Bamban, officially the Municipality of Bamban (; ), is a 2nd class municipality in the province of Tarlac, Philippines. According to the 2020 census, it has a population of 78,260 people.

The municipality of Bamban is the southernmost gateway of the melting pot province of Tarlac in the Central Plain of Luzon in the Philippines.

Being the southernmost town in the province, it has a common boundary with Mabalacat, Pampanga, and in the west, with Zambales. The boundary is defined by the Parua River, which is a source of irrigation water, food, and sand and gravel for infrastructure projects. The mountainous region situated in the western part comprises almost two-thirds of the total land area, which used to be within the US Military Reservations. Nestled in this part are the BLISS projects and to the north, the MAR settlement project, which when completely developed will be a source of livelihood and food supplies for Central Luzon.

Bamban is  from Manila and is  from the provincial capital, Tarlac City.

History

Long before settlers came, the place which was to become the town of Bamban, was a vast track of wild land extending eastward; and on the west side, composed of foothills and mountains lush with vegetation and tall trees extending deep into the Zambales ranges. The thick forest and mountains were then inhabited by the Aetas (locally known as Baluga), and the Zambal, both of whom subsisted only on fishing and native or wild animals which abounded in the place. Occasionally, daring traders from Pampanga and the Tagalog province, mostly enterprising Chinese, braved the wilderness to go northward to Capas and Tarlac.

Before the advent of the Spanish era, small settlers came, attracted by the fertile land and the glittering silver of the river that cut through the mountain to spill down the flat land, making it fertile. The settlers started small clearings in the thick growth of bamban plants which covered vast portions of the land bordering the river a small distance from the foothills.(because of these plants, the place was eventually named Bamban).

Settlers upon settlers came to carve clearings in the land, and soon a small community was formed. About 1700, Augustinian Recollects came and established the Mission de Pueblos de Bamban. But the pueblo was then a part of Pampanga. In 1837, a new boundary line was established, thereby permanently making Bamban part of the province of Tarlac.

Official recognition as a town was sanctioned by the gobernadorcillo in the town of Tarlac. Don Martín Sibal was subsequently appointed head and commissioned with the rank of "Capitán". Among the first settlers were the Sibal, Lugtu, Dayrit, Macale, Vergara, Manipon, and de la Cruz clans.

During the revolution of 1896, Bamban was one of the first towns to take up arms against the Spaniards. Northwest of the town situated among the hills are remnants of strongholds built by brave bands of Bambanenses who joined Gen. Servilliano Aquino in the uprising in Tarlac. Up to this time, a portion of the foothills in the area is called "Batiawan" or look-out point. Many a brave son died in this movement for liberation.

§ **Job A**: Can you sum up the Bamban article in two sentences?
§ **Job B**: Which lines of the entries contain the word "button"? Select and copy each of them, treating uppercase and lowercase letters as different.
The entries come from a different source than the Bamban article.

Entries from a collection
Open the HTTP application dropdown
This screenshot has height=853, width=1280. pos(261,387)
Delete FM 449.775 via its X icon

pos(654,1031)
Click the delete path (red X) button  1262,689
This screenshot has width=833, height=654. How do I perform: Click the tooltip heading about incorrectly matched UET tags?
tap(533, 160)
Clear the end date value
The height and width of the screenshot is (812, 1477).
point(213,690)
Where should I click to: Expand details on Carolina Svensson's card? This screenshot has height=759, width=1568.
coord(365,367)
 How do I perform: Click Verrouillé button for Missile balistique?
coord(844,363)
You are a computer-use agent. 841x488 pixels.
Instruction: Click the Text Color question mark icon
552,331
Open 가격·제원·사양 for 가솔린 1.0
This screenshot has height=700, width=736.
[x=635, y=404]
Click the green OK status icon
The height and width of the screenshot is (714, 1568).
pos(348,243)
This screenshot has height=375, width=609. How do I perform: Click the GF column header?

§ **Problem solution A**: Bamban is a 2nd class municipality and the southernmost town in the province of Tarlac, Philippines, with a population of 78,260 in the 2020 census. Its first settlers cleared land covered with bamban plants, which gave the place its name; Augustinian Recollects established a mission there about 1700, a new boundary made it permanently part of Tarlac in 1837, and in 1896 it was one of the first towns to take up arms against the Spaniards.

§ **Problem solution B**:
Click the delete path (red X) button  1262,689
 How do I perform: Click Verrouillé button for Missile balistique?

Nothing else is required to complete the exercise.